CFD tools in physical or engineering applications never can reach numerical resolution levels where the truncation error of the discretization schemes enters its asymptotic limit. It thus is of high practical relevance to design schemes that have good scale resolution properties whenever numerical resolution is sufficient for relevant flow scales, and whose truncation error functions as physically consistent subgrid-scale model when not. In the past, this research concept has led to the development of the first physically consistent and practically successful implicit LES model.

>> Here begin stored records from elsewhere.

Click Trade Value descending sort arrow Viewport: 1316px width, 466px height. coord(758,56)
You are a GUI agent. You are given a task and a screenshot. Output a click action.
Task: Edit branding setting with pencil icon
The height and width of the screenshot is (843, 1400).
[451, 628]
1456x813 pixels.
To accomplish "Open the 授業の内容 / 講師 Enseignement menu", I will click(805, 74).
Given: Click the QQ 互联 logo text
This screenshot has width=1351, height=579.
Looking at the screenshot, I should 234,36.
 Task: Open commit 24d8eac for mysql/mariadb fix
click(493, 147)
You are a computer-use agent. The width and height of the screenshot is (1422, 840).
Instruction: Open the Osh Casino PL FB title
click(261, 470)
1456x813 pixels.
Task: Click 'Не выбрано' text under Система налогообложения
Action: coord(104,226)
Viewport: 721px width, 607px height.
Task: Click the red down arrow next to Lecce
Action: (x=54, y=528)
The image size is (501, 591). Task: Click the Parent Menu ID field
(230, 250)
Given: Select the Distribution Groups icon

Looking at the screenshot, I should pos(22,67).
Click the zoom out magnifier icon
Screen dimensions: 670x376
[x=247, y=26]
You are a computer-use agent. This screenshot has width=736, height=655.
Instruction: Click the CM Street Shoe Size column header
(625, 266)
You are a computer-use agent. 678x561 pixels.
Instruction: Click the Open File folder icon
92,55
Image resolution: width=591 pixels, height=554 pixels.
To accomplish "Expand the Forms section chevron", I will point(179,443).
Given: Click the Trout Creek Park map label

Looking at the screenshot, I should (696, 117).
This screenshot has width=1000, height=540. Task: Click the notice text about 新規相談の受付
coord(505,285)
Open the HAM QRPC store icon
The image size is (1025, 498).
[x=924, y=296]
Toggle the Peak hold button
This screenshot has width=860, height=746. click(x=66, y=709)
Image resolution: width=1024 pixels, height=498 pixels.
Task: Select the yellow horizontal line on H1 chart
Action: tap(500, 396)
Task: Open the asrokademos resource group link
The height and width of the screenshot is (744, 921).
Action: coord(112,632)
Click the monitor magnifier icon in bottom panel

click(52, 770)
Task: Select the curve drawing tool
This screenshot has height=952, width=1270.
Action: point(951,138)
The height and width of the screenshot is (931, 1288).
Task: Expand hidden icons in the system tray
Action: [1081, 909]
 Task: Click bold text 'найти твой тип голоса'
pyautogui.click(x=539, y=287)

Currently, the notion of employing model uncertainty and truncation errors as physical-model surrogates is being pursued on several levels.

Approach to Solution

Concepts of physical design of modeling and discretization error have been successfully employed for further development of high-resolution schemes targeted ENO schemes that are suitable for underresolved computations of turbulent and non-turbulent flows. The physically consistent implicit LES models ALDM has been applied to turbulent shock-boundary-layer interaction at unprecedented Reynolds numbers. Extending the general concept to numerical models for fluctuating hydrodynamics, the manipulation of modeling errors within the dissipative-particle-dynamics model is investigated to explore spontaneous long-range correlations in turbulent flows. Physical effects of truncation errors in particle-discretizations may also lead to relaxation processes that allow for highly effective mesh generation and domain partitioning methods. Both have been developed to apre-commercialization demonstration level.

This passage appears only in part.